The Mudcat Café TM
Thread #95349   Message #1853516
Posted By: Bev and Jerry
08-Oct-06 - 05:41 PM
Thread Name: BS: What's Wrong With Us?
Subject: BS: What's Wrong With Us?
Today's San Francisco Chronicle contains an op-ed piece by Harold Gilliam in which he laments the changes that have occurred at UC Berkeley. But near the end he puts those changes in a larger context and states very elegantly what we have been feeling for many years:

    "A man is rich," wrote Henry David Thoreau, "in proportion to the number of things which he can afford to let alone."

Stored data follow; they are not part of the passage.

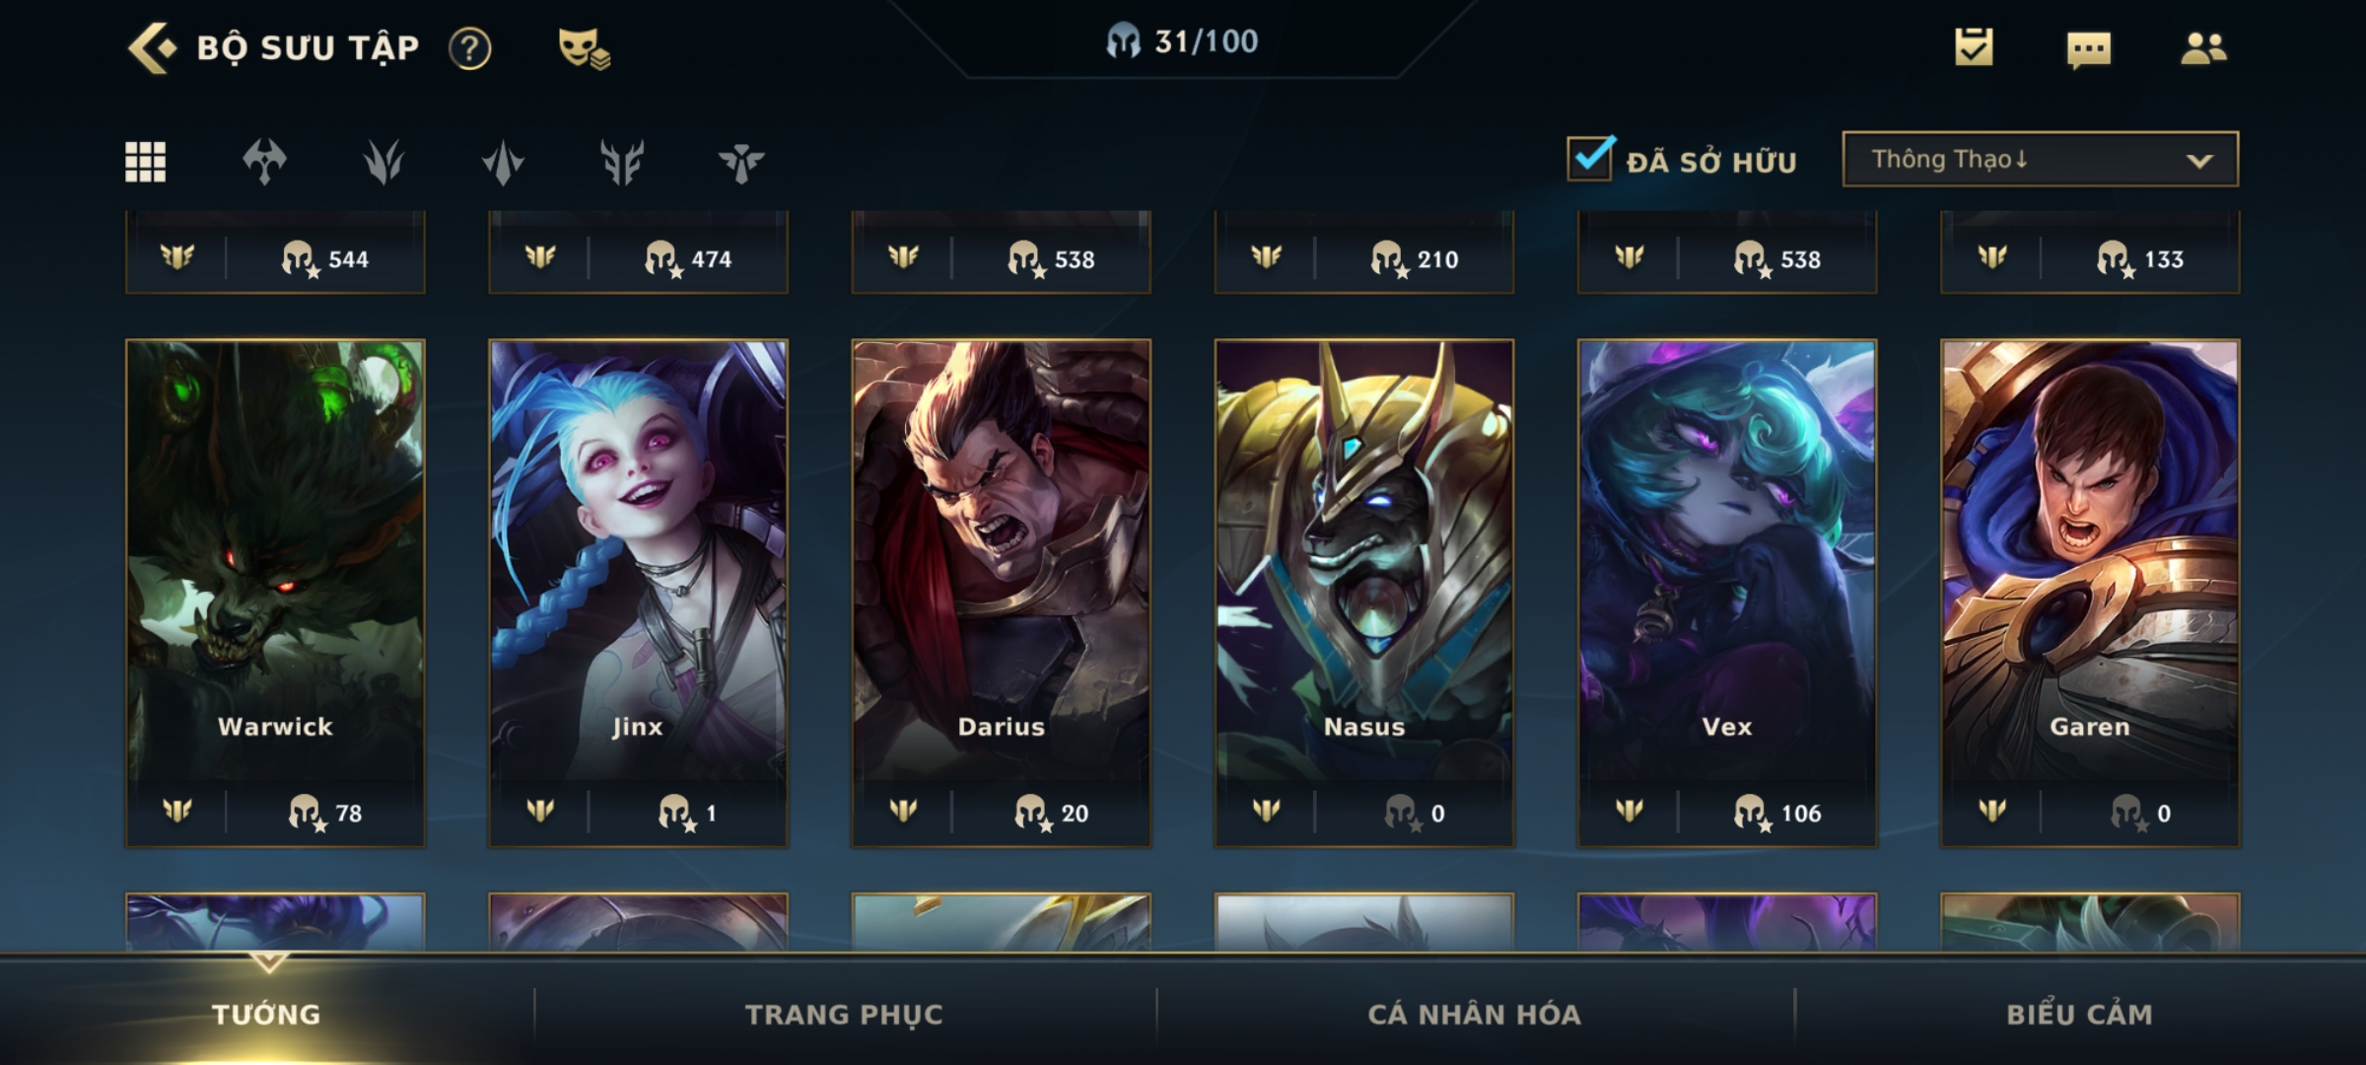2366x1065 pixels.
Task: Open the question mark help icon
Action: tap(470, 48)
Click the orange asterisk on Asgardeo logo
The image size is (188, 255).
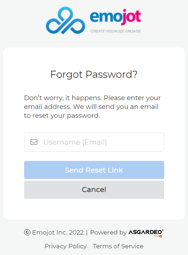point(162,230)
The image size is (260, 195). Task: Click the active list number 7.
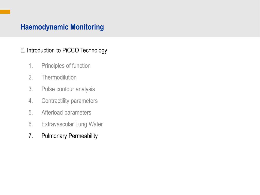pyautogui.click(x=31, y=136)
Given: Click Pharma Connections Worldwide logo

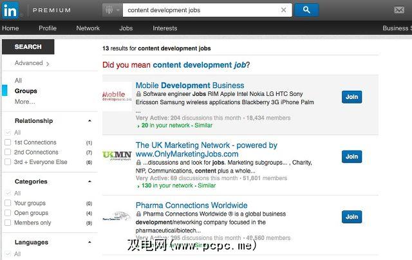Looking at the screenshot, I should click(117, 216).
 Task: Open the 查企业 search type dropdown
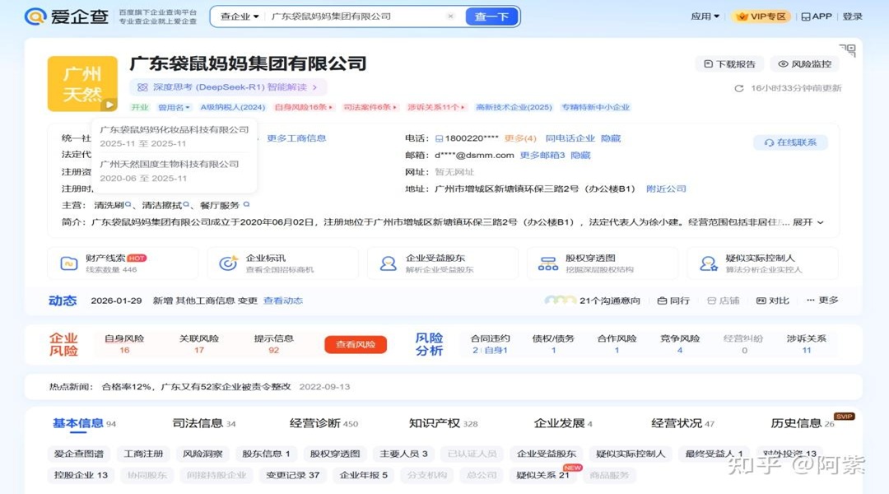tap(240, 16)
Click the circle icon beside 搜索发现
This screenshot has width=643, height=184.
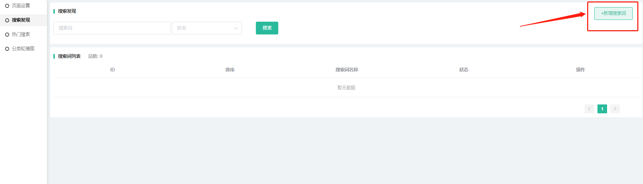7,20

    By that measure, the multibillionaires are the poorest among us. But we don't have to adopt Thoreau's Spartan lifestyle at Walden Pond to recognize that there is much to be said for the moderation of accumulation. Peter Whybrow, a UCLA neuropsychiatrist, in his new book, "American Mania -- Why More Is Not Enough," writes that an insatiable drive for wealth is hardwired into our brains by evolution. Most prehistoric humans lived on the edge of starvation; those who failed to gather as much food as possible did not survive. Those who did became our ancestors. So our genes are telling us to grab all we can. More can never be enough.

    The market conveniently tells us how to indulge that atavistic mania for more. But markets have no conscience. They have no values other than the dollar. And conscience, Whybrow writes, comes not from our genes but from the values we absorb from our culture, including respect and consideration for others.

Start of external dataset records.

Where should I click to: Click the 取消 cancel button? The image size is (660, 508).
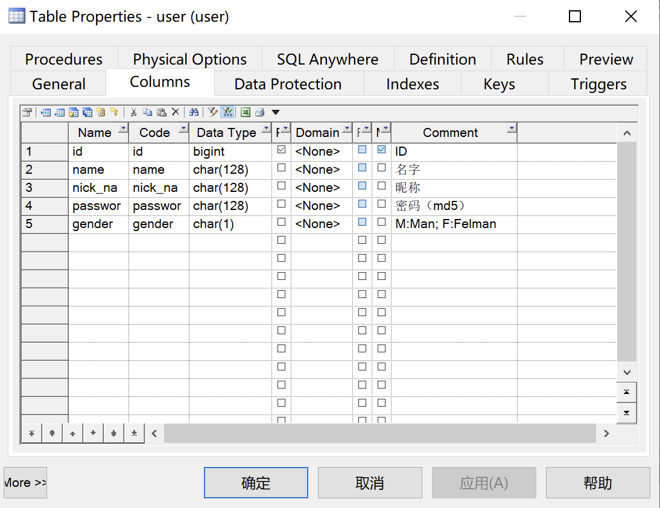369,483
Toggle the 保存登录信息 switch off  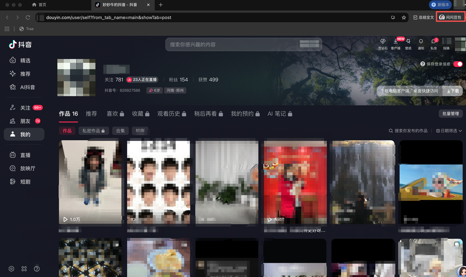[x=458, y=64]
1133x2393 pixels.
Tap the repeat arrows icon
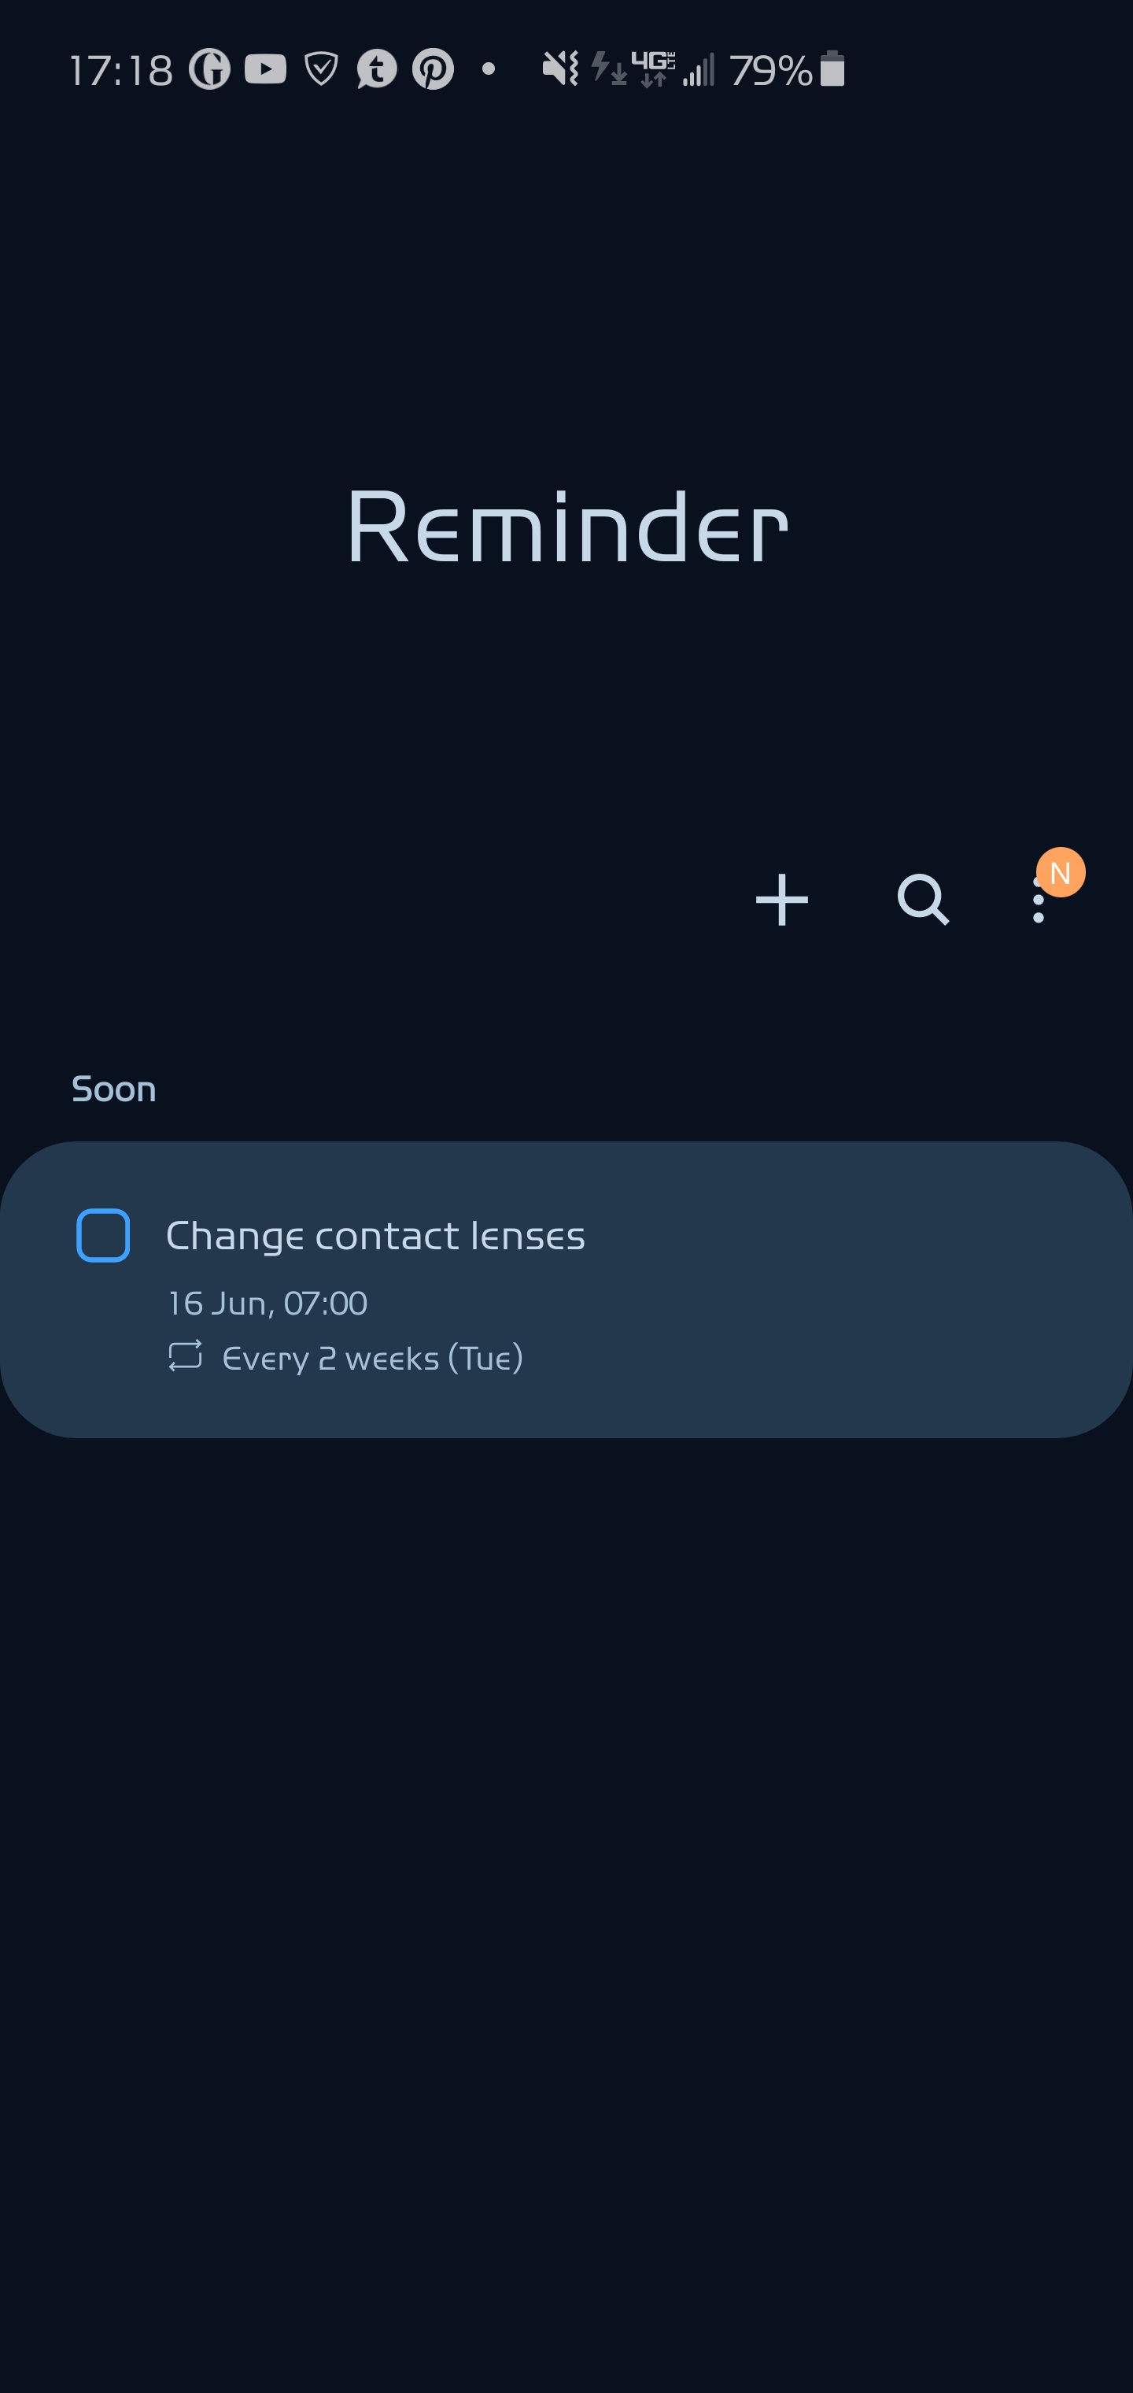pos(185,1355)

    So our lives are shaped by the tension between the market and the conscience. Whichever is dominant at any given time depends on the climate of the culture. Who could doubt that the climate of the U.S. at the beginning of the 21st century overwhelmingly favors the values of the market? The pressure to eat more, drink more, drive more, buy more and pile up more debt is dinned into our ears and flashed before our eyes day and night.

    Is it any wonder, then, that the demands of the marketplace have invaded academia? Is it reasonable to expect universities to reject the current values of the national culture?

    But a seismic shift in public priorities could occur.

    There have been periods in the past, including the administrations of Theodore and Franklin Roosevelt, when a new climate of opinion took over, shifting national values away from the unregulated market toward conscience, compassion and common sense. If this shift should occur again, it is likely to have a salutary effect on academia -- in Berkeley and beyond.

    Maybe we can only wait with hope for the next swing of the pendulum. Or maybe we can give it a push.